ECE2023 Poster Presentations Thyroid (163 abstracts)
1University of Milan, Milano, Italy; 2Policlinico of Milan, Milano, Italy
Background: The severe acute respiratory syndrome coronavirus-2 (SARS-CoV-2) pandemic disease (Covid-19) is associated with the onset of thyroid dysfunction via multiple mechanisms. Patients hospitalised for severe Covid-19 disease may develop painless atypical thyroiditis coexisting with non-thyroidal illness syndrome, which determines transient thyrotoxicosis with quick restoration of euthyroidism during the following weeks. However signs of thyroiditis at ultrasound and scintigraphy scans may persist up to one year. The SARS-CoV-2 immune responses play a key role in inducing secondary thyroid dysfunction, but little is known about anti-viral immune responses in the thyroid gland.

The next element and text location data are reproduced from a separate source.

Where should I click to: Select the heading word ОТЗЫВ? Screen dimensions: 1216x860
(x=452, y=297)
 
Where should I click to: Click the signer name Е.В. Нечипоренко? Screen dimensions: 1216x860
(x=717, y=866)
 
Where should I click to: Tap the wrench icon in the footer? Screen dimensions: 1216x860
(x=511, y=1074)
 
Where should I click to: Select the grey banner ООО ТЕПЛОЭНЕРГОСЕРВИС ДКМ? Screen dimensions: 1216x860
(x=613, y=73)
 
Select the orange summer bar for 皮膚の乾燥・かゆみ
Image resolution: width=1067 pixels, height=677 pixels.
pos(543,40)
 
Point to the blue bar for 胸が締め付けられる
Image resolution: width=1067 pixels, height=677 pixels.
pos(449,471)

Methods: We analysed T-cell responses in 7 patients with severe Covid-19 disease developing atypical thyroiditis (COV-A-SAT). Paired blood and ultrasound-guided thyroid fine-needle aspiration (US-FNA) samples were obtained after 4 and 8 months following SARS-CoV-2 infection. Extracted lymphocytes were immunophenotyped by flow cytometry and stimulated with SARS-CoV-2 peptides. HLA-matched MHC I and II dextramers specific for SARS-CoV-2 peptides were also used to identify SARS-CoV-2-specific T-cells. The presence of intra-thyroid SARS-CoV-2 RNA on thyroid US-FNA samples was tested by real-time reverse transcriptase polymerase chain reaction 4 months post-infection.
Results: No intra-thyroid SARS-CoV-2 RNA was found 4 months post-infection. Despite the apparent viral clearing, COV-A-SAT patients still showed increased systemic T-cell activation as well as cytotoxic and Th1 effector cells, which returned to normal levels 8 months post-infection. Moreover, anti-SARS-COV2-specific CD4+ and CD8+ T-cell responses were readily detectable in peripheral blood 4 months post-infection, but were hardly detectable after 8 months. Unbiased bioinformatic analysis of T-cells in the thyroid gland and in peripheral blood unveiled unique T-cell clusters, in particular CD103+CD69+ tissue-resident memory cells (TRM) in the thyroid, and identified CXCR3+T-cells as their putative precursors in the blood. Importantly, SARS-COV2-specific T-cells were enriched in the thyroid gland, and acquired a TRM phenotype in particular 8 months post-infection.
Conclusions: These findings suggest that atypical thyroiditis developed by patients with severe Covid-19 is characterised by a prolonged, yet largely transient, systemic anti-viral effector T-cell response that results in the generation of long-lived tissue-resident memory cells in the thyroid. This local immune response may in part explain the persistence of signs of thyroiditis at thyroid ultrasound and scintigraphy scans up to one year following infection, despite the presence of normal thyroid function. Long-term clinical consequences are unknown.